For as long as I can remember, I’ve been drawn to personality tests and assessments, trying to figure out who I was, and just as importantly, who I wasn’t.
While preparing for my Navigating Life Without a Map workshop, I tried another one.
What has emerged is my understanding that personality and temperament aren’t as fixed as we’re often led to believe. There may be core traits that stay with us, but the language used to describe us can shift as life changes.
At one point, I’m told, I was very much a choleric. The result I received this morning described me as phlegmatic/melancholic. And without needing to analyze it too deeply, it felt accurate.
Not because I’ve become someone entirely different, but because I’ve lived differently. When your life doesn’t follow a predictable sequence, it makes sense that the way you understand yourself would change too. Different experiences shape how you respond, what you value, and how you move through the world.

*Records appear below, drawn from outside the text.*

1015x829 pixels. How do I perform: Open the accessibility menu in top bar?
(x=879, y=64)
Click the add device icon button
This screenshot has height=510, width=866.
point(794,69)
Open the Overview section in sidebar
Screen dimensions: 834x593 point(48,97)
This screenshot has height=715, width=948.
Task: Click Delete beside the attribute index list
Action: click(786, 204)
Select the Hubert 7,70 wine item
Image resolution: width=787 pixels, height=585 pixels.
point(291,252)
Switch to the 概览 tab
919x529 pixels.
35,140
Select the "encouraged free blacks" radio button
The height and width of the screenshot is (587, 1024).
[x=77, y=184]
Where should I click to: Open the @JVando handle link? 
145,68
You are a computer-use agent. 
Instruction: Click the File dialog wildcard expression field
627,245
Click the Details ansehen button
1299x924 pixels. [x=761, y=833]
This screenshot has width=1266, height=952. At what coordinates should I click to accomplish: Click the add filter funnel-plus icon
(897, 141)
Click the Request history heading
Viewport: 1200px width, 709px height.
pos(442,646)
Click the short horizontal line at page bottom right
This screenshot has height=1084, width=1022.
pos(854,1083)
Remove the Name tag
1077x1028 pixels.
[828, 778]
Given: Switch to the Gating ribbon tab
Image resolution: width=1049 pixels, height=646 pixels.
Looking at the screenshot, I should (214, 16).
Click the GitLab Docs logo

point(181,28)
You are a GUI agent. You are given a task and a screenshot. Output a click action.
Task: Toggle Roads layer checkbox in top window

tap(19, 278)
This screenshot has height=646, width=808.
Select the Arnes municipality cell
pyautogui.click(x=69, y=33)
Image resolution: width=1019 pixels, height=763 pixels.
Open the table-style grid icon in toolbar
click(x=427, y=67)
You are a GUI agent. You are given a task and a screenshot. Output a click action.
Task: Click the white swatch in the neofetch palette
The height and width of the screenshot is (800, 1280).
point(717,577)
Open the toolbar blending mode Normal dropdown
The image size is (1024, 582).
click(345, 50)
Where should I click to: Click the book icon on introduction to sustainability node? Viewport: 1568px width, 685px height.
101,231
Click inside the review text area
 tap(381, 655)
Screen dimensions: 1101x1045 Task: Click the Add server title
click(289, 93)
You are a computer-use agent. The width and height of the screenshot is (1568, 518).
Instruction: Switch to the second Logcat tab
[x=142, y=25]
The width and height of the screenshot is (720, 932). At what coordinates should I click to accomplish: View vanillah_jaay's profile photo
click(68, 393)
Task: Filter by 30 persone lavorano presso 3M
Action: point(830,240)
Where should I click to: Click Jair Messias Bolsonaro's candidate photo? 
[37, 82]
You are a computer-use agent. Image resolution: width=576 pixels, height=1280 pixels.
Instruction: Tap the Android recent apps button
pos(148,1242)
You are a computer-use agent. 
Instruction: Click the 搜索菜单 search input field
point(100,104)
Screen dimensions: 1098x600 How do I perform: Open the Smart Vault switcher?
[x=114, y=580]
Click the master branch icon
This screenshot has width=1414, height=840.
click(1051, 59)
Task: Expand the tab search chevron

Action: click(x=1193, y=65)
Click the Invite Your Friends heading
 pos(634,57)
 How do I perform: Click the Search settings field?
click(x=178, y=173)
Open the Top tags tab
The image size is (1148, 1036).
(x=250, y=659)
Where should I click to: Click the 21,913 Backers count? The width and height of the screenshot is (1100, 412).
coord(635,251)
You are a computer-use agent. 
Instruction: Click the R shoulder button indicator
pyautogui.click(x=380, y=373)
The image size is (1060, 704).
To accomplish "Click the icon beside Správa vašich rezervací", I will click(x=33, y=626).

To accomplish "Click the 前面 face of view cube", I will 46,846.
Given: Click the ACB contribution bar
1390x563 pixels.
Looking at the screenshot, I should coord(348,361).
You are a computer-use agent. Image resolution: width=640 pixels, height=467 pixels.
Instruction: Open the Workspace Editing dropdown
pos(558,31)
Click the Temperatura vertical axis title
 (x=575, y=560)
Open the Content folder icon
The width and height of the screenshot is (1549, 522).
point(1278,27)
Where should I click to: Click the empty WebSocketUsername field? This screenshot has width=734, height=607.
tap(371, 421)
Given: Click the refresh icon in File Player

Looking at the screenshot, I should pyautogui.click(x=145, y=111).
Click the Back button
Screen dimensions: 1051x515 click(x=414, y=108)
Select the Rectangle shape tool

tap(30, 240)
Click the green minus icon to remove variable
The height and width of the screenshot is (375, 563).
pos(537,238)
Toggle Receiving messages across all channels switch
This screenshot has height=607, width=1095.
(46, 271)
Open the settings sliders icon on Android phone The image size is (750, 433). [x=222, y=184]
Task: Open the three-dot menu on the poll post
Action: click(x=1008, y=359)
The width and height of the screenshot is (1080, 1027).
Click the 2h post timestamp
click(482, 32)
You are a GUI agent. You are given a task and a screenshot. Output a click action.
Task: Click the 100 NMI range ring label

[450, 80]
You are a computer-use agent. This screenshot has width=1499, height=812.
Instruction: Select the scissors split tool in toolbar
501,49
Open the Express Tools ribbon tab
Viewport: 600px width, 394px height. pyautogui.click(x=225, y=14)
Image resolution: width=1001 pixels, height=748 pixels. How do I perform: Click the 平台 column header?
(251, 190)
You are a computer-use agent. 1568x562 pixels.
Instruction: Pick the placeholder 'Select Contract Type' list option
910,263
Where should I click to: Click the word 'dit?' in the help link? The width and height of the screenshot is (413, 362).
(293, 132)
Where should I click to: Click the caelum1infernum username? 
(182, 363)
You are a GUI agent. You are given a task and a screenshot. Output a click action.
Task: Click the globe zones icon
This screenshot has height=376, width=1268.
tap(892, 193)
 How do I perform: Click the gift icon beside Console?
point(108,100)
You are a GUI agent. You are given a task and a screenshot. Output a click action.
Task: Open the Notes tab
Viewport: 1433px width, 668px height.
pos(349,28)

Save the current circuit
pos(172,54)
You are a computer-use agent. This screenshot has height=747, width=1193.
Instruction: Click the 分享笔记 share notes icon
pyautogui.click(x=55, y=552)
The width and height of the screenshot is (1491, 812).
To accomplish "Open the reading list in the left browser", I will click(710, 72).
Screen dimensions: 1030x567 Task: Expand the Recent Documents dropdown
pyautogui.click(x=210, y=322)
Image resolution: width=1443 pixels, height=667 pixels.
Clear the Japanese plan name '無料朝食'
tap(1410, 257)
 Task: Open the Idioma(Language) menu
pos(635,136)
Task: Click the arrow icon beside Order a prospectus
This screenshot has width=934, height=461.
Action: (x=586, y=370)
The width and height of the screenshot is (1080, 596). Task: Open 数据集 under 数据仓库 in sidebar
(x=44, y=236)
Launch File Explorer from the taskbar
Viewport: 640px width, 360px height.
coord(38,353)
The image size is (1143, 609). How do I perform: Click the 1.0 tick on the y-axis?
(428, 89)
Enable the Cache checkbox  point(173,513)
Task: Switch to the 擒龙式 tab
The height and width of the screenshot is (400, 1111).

But instead of recognizing that as natural, many of us quietly wonder if something is off. If we’ve drifted too far from who we were “supposed” to be, if we’ve lost something along the way...that feeling can linger far longer than we expect.
What if that isn’t what’s happening?
What if the discomfort isn’t about losing yourself, but about outgrowing a version of you that no longer fits?
Personality labels can be helpful when life feels structured. They give us a sense of identity, a way to explain ourselves to others. But when you’re navigating without a map that fits, those labels can start to feel incomplete and restrictive.
Not because they’re wrong, but because they can’t fully capture who you’re becoming.
This is where things can feel uncertain. You’re no longer who you were, but you don’t yet have clear language for who you are now. And without that language, it can feel like you’re floating somewhere in between.
But that in-between space isn’t a problem to solve. It’s a transition.
And transitions rarely come with clear definitions. They ask for something different. Not more certainty, but more awareness. Not a fixed identity, but a willingness to notice what’s changing.
You don’t need to define yourself perfectly in order to move forward.
You only need to notice what feels true now, even if it’s different from what used to be true.
That’s often where movement begins.
Reflective question:
What feels true about who you are now, even if it doesn’t match how you used to define yourself?
Holding space for the in-between,
Daphane
Next Chapter Unfolding
“Sometimes, labels just stop fitting.”